North Korea’s missile and nuclear program continues apace, and Sino-Russian relations grow ever closer on issues ranging from energy to diplomacy. Demographic changes and economic slowdown also plague every nation in the region.
In order for the United States to successfully maintain its presence and influence, as well as to mitigate growing risk, working with its allies is more important than ever. At the top of that list is Japan, Asia’s most powerful democracy.
Yet Japan continues to struggle with economic reform and is attempting to forge closer relations with its Asian neighbors. Given Japan’s importance to Asia’s future path, the following are some of the top questions every presidential candidate should be asked.
1. Do you support a quick conclusion of the Trans-Pacific Partnership free trade talks?
Japan’s economy has languished for over 20 years, yet current Prime Minister Shinzo Abe (pronounced “ah-bay”) is shaking things up with his economic reform plan, colloquially known as “Abenomics.” A cornerstone of his reform approach is to conclude a free trade agreement with the United States and other Pacific partners.
Yet the TPP, as it is known, has proved difficult to conclude, particularly due to American opposition to Japanese autos and Japanese intransigence on agricultural issues. President Obama, however, has put little personal effort into pushing the TPP, taking away some of the momentum behind it.
A new president will have to lean in on free trade, not least because it will help Japan return to economic vitality.
2. How will you protect Japan from North Korea’s nuclear and missile program?
For over 20 years, America has failed to prevent North Korea from developing a nuclear capability as well as a ballistic missile program. Japan’s military modernization can in many ways be dated back to 1998, when Pyongyang launched a ballistic missile over the Japanese homeland.
As North Korea becomes a de facto nuclear power, how will Washington assure Tokyo that extended deterrence is still credible? If Tokyo begins to doubt that its ultimate safety can be assured by the United States, then talk of an independent nuclear program will become more likely, leading to further strain between Japan and its allies.

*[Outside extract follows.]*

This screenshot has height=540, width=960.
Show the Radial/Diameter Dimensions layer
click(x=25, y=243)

3. What will you do to try and improve Japan-South Korean relations?
Although 2015 marks the 50th anniversary of the normalization of relations between Japan and South Korea after World War II, ties between Tokyo and Seoul are at their lowest perhaps since 1965.

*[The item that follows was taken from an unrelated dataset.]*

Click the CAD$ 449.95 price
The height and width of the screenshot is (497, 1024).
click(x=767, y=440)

Given that Japan and South Korea are America’s two closest Asian allies, and that any US intervention on the Korean peninsula in the case of a crisis would likely entail support from Japan, the parlous state of affairs between them hinders US alliance planning with both countries.
While an improvement in Japan-South Korea ties ultimately must come from the countries themselves, an American president has enormous influence to wield to improve relations. With South Korea drifting towards China in recent years, Japan will feel increasingly isolated in Northeast Asia, unless it can improve ties with its neighbor democracy.
4. How will you ensure that US military capacity in Asia remains sufficient to protect Japan under the terms of the US-Japan alliance?
Japan’s great concern over the next generation is the growth of China’s military strength, combined with a more assertive, if not aggressive attitude. Relations between the two are as frosty as those with South Korea, and the ongoing dispute over the Senkaku Islands continues to contain the potential for miscalculation or accident that could result in a military clash, likely drawing America in, due to alliance commitments.
The so-called Obama “pivot” to Asia, while commendable in theory, remains at risk of being underfunded and overtaken by events elsewhere. Given the continued threat of sequestration, the aging of America’s military equipment, and the need to deal with crises in the Middle East and Europe, a credible plan to ensure American military dominance in Asia will be central to ensuring that Japan remains a steadfast ally, confident of our ability to maintain stability.
5. How will you work with Japan to promote and develop liberal norms in Asia?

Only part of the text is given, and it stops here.